Celandine poppy or wood poppy (Stylophorum diphyllum) of the Poppy (Papaveraceae) family is a herbaceous perennial that bears bright yellow flowers in early spring. The genus name is from the Greek for “style” and “bearing” in reference to the flower’s distinctively long style. The specific epithet is also from the Greek, for “two leaves,” in reference to the two opposite stem leaves. In the U.S., the species occurs from Michigan and Pennsylvania south and west to the northern counties of Arkansas, Alabama, and Georgia. In Arkansas, it is a species of conservation concern, occurring in a small north-central area of the Ozark plateaus. The common name “celandine” originates from its similarity to greater celandine (Chelidonium majus), a non-native species naturalized from Europe.

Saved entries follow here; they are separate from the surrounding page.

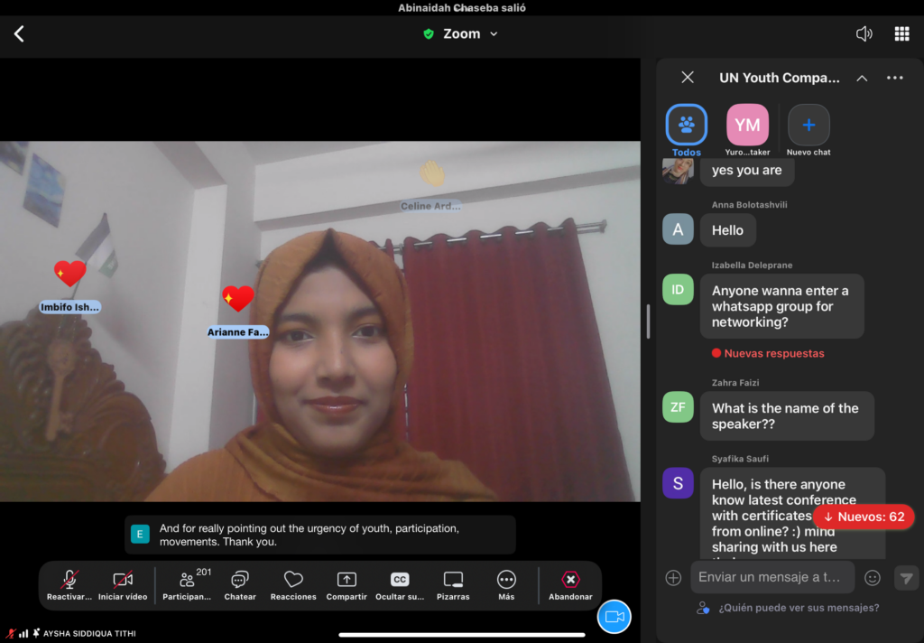924x643 pixels.
Task: Leave meeting with Abandonar button
Action: coord(570,584)

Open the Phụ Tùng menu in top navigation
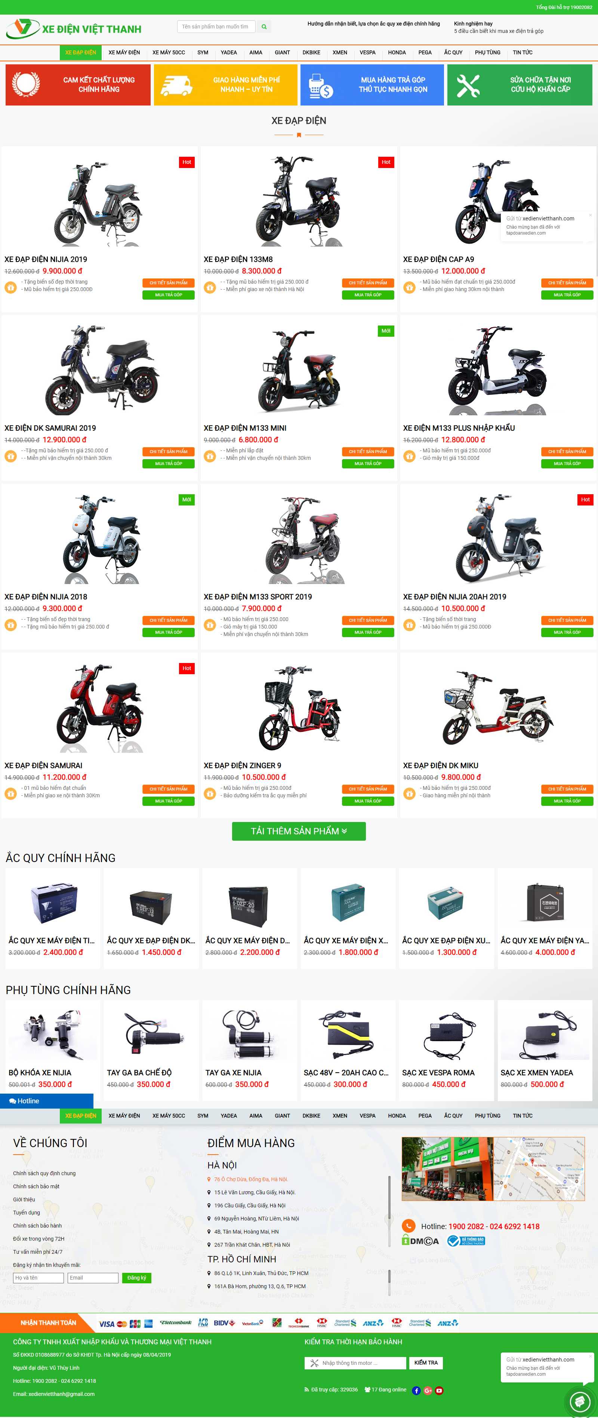(x=487, y=52)

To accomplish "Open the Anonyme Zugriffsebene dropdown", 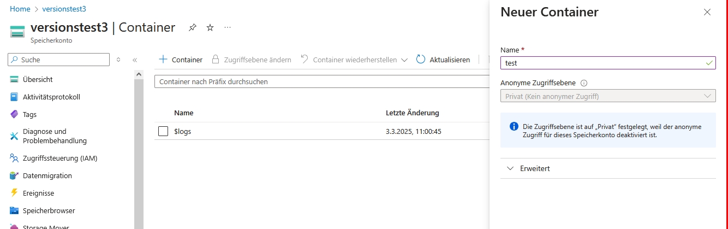I will [607, 96].
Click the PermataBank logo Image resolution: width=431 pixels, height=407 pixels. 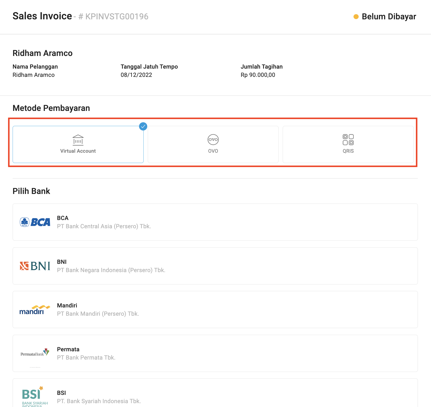(x=35, y=353)
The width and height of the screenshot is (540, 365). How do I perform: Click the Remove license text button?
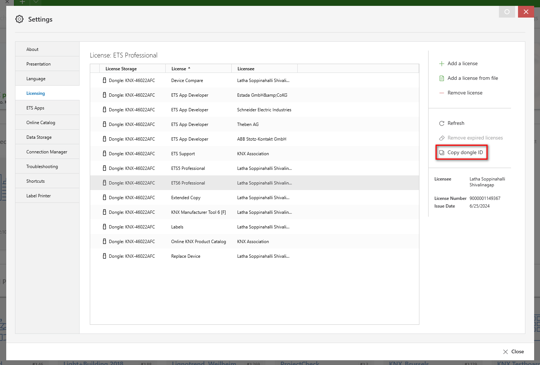[465, 93]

Preferred habitat of celandine poppy is deciduous woodlands on partially to fully shady slopes, bottomlands and streambanks, in rich, mesic soils. Roots consist of irregularly shaped, stubby, dark brown rhizomes with white to yellow, long, fleshy roots. Crowns of rhizomes have multiple buds that develop from year to year with growth scars remaining at the end of the growing season. New growth, appearing in late February, remains viable through early summer or longer, depending on soil moisture. Plants have basal leaves and a pair of opposite leaves on the floral stems. The sap is yellow and staining.
Deeply lobed basal leaves emerge directly from the rhizome and grow to 8 inches long (including 2½-inch petioles) and 5 inches wide. They are a medium green above and a pale silvery green below. Slender petioles are flattened on the upper side and rounded below, with basal flanges that support emerging leaves and the floral stem. The upper leaf surface is glabrous (hairless) while the lower leaf surface has long, dense, twisty, white hairs. Petioles are also hairy, especially on the lower side. Hairiness of leaves and petioles decreases with age. Venation of the upper leaf surface is slightly suppressed, that of the lower surface expressed. Secondary and tertiary veins divide repeatedly in jerky fashion into the lobes to produce a reticulated pattern.

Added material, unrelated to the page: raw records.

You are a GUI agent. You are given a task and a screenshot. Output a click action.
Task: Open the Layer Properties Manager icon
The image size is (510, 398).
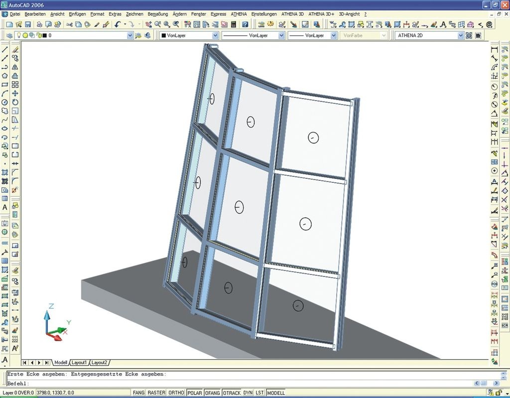point(9,35)
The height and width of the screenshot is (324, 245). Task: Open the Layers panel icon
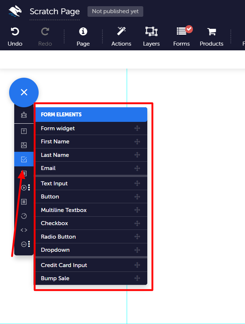click(151, 31)
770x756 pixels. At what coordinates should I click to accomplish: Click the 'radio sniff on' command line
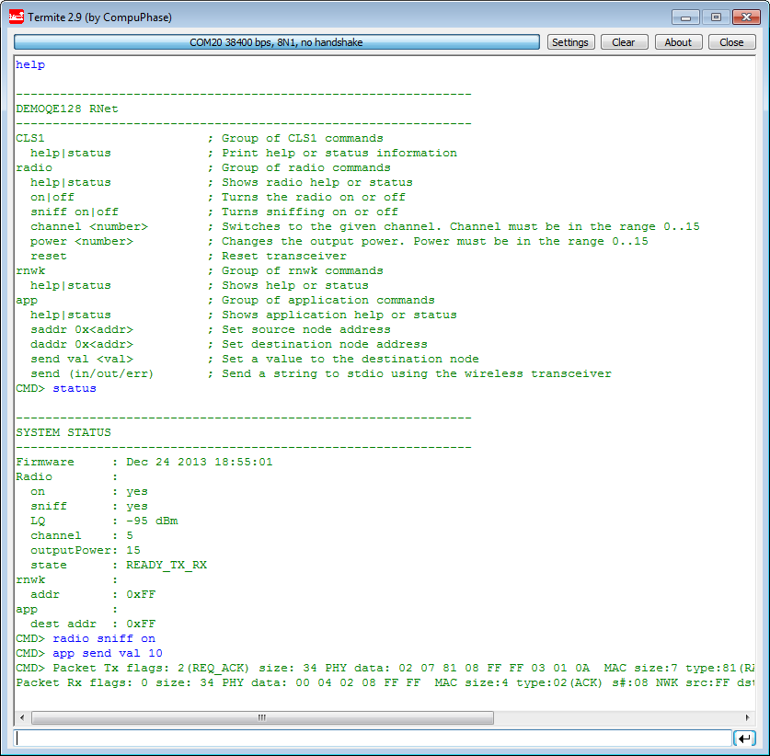tap(104, 638)
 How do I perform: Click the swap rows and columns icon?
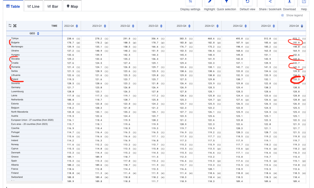click(x=10, y=26)
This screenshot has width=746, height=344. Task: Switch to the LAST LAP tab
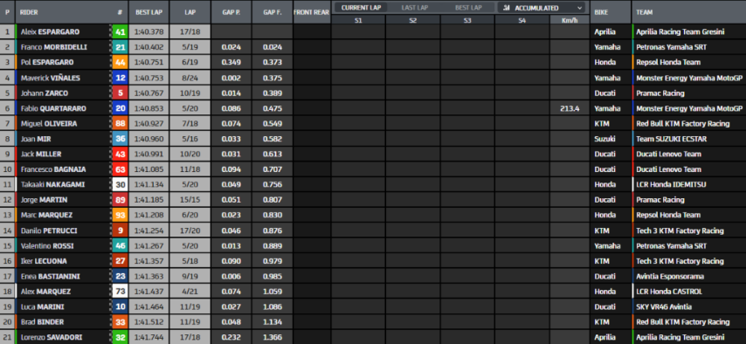tap(414, 8)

Floral stems, light to medium green (occasionally purplish), are terete (round) in cross-section with a scattering of long, white, twisty hairs. They bear a single pair of opposite leaves below the inflorescence. With the ascending stems maturing at about a foot long, the early flowers are positioned just above basal leaves, while later flowers are elevated well above. Floral leaves have the same appearance as basal leaves, except for their shorter petioles.
One to four slender pedicels, up to 2 inches long and with long scattered hairs, grow from between the stem leaves. Pedicels bear elongate-oval flower buds, nodding at first, that are protected by two densely hairy sepals. As buds turn upward, the corolla pushes out of the enclosing sepals, which then drop off.
Showy flowers, up to 2 inches across, in early spring may be present for two or more weeks. Four bright yellow, bowl-shaped petals, typically touching or slightly overlapping, have broad, rounded, crinkly apexes and narrowing bases. The pistil comprises a roughly-textured, knobby stigma on a short stout style above an elongate-ovoid, four-chambered ovary. Yellow hairs cover the ovary. A large number of stamens, positioned in a dense ring around the ovary, have slender, light yellow filaments topped with round, flattened, golden yellow anthers. Flowers (with no nectar) can be self-pollinating.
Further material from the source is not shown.